**Exercise directions:** Whenever a line below includes the word "Dissertation", copy that line.

+++

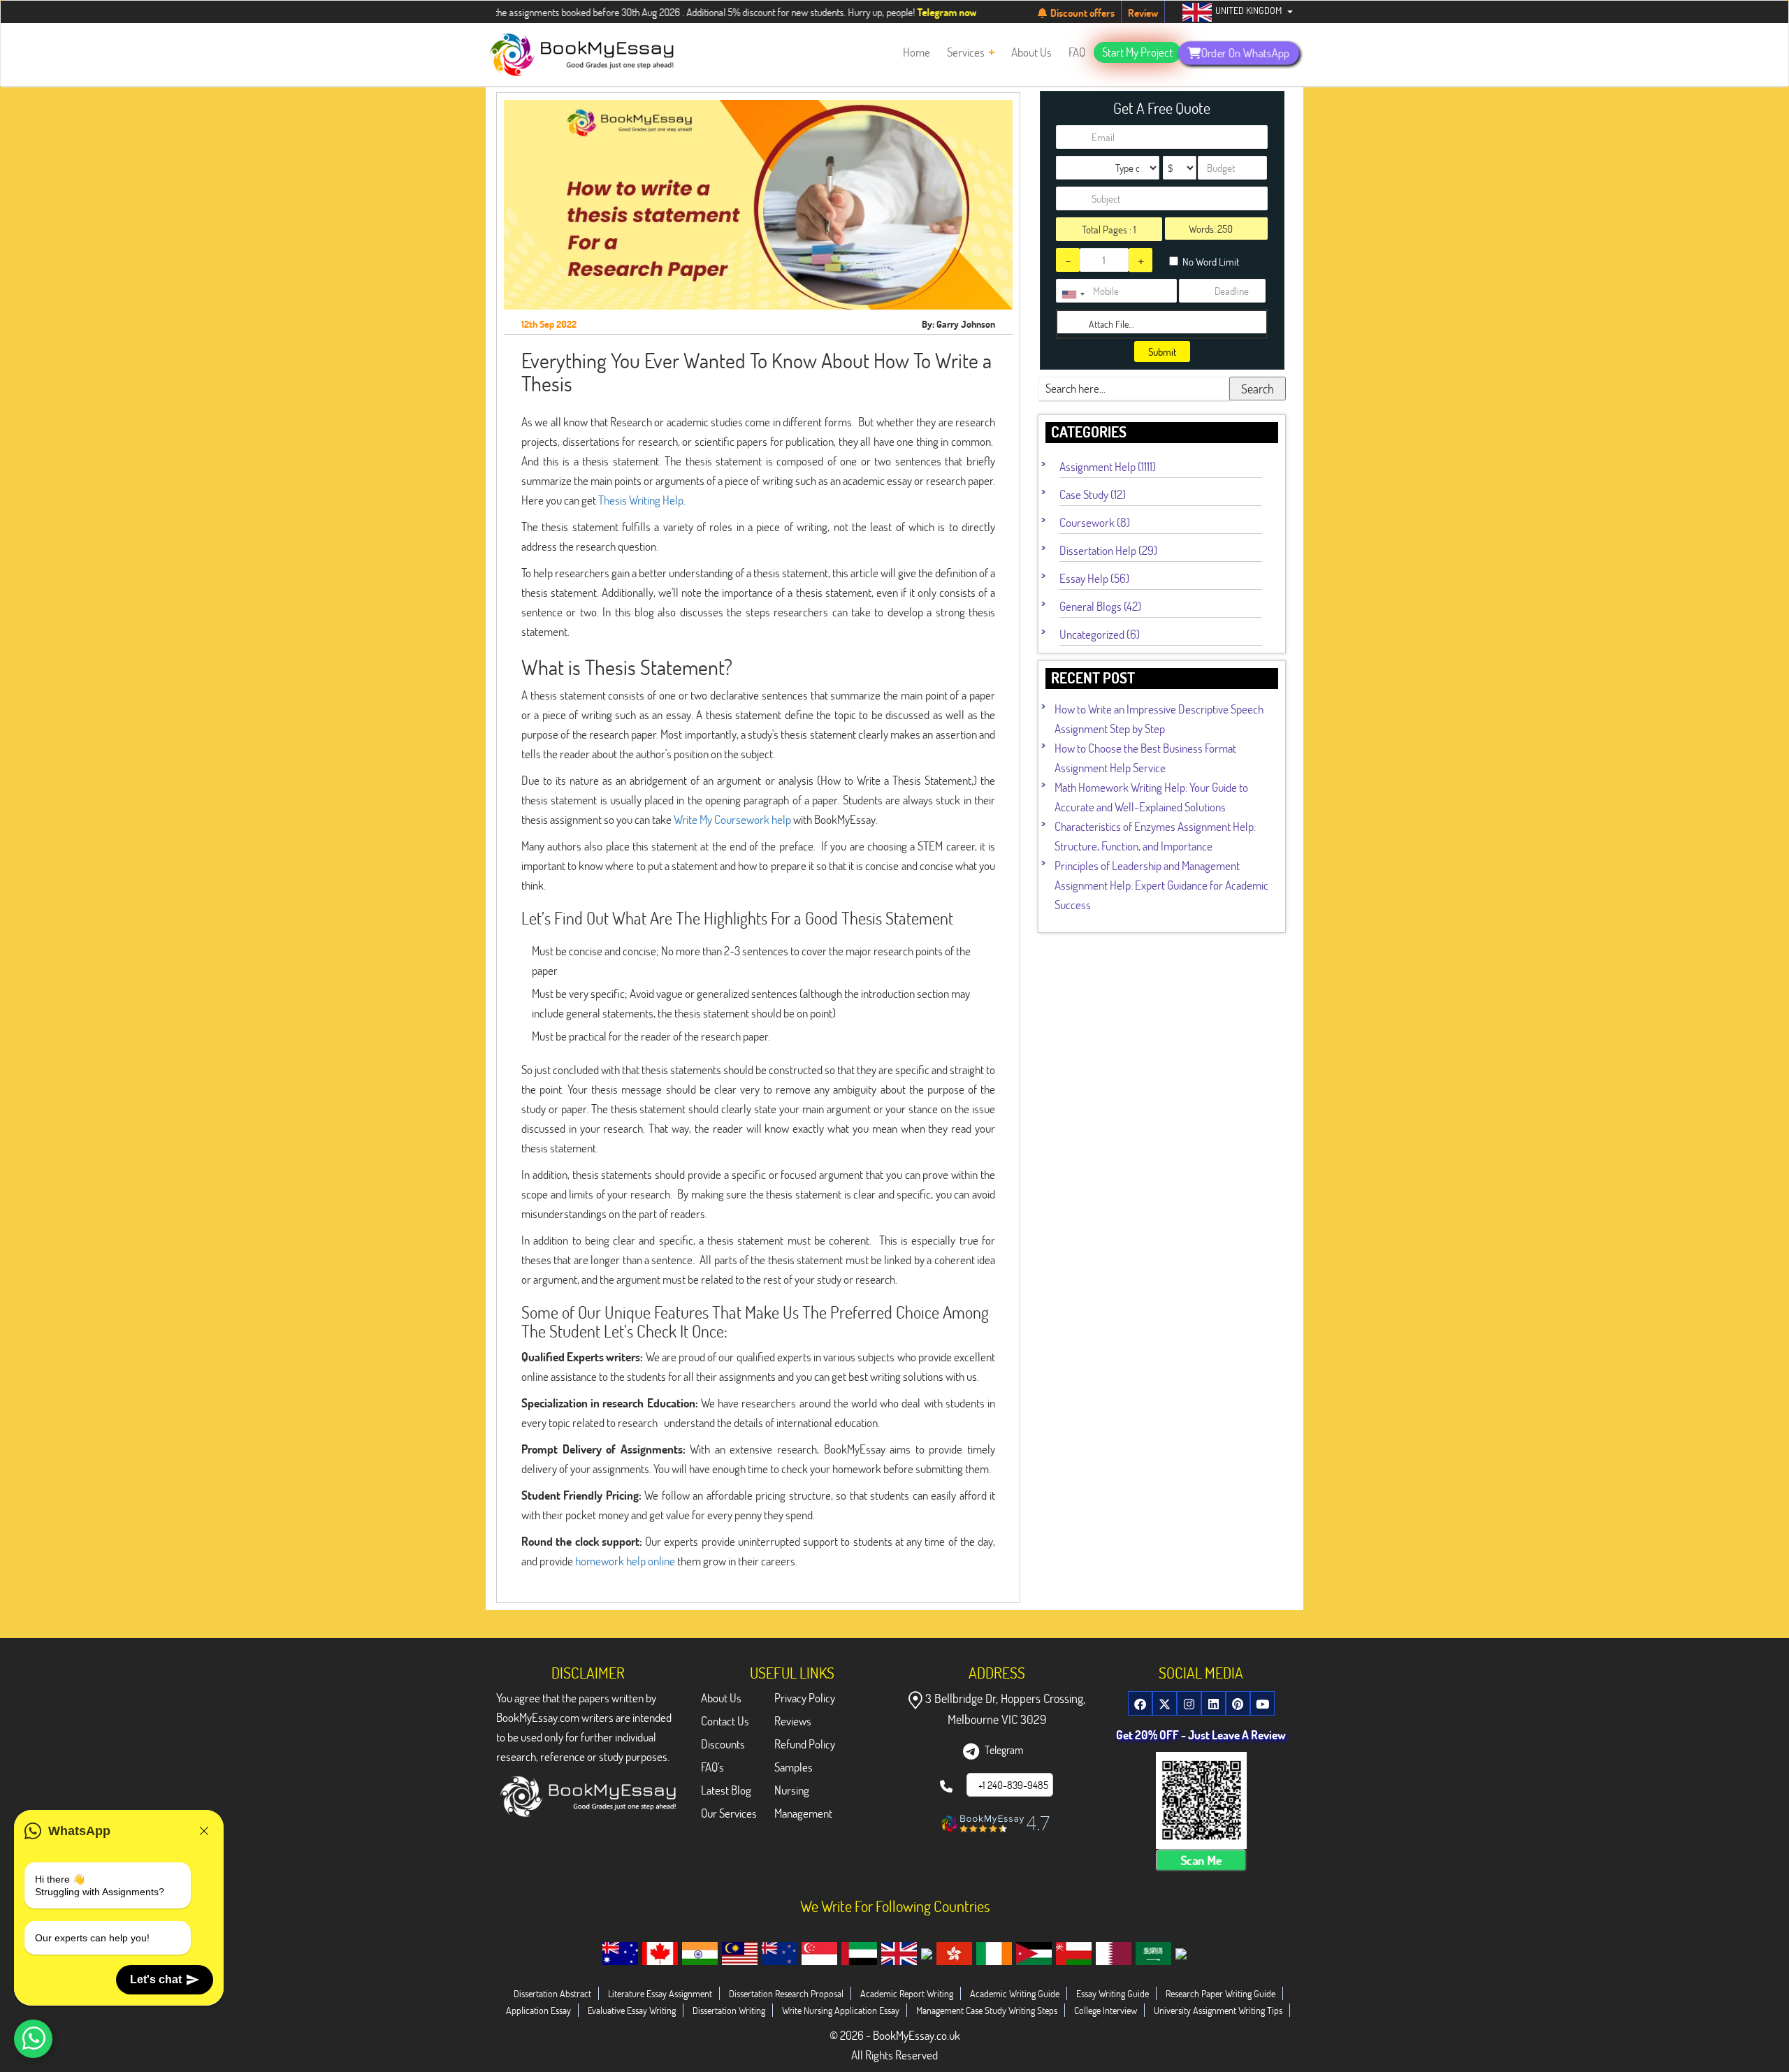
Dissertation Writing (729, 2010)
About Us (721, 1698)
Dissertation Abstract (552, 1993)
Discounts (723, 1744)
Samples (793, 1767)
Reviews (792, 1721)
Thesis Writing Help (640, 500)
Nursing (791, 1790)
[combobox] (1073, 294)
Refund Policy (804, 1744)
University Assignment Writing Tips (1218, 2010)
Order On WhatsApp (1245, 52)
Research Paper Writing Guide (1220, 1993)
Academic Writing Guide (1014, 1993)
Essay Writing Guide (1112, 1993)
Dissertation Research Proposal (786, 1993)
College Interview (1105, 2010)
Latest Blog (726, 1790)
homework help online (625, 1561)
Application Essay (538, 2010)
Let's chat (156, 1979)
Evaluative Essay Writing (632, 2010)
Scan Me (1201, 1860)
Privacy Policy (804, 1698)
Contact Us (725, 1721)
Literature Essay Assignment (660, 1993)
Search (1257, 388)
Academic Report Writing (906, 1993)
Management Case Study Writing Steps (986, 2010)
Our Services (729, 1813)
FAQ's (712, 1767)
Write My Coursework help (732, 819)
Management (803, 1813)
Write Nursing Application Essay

+++

**Exercise answer:**
Dissertation Writing (729, 2010)
Dissertation Abstract (552, 1993)
Dissertation Research Proposal (786, 1993)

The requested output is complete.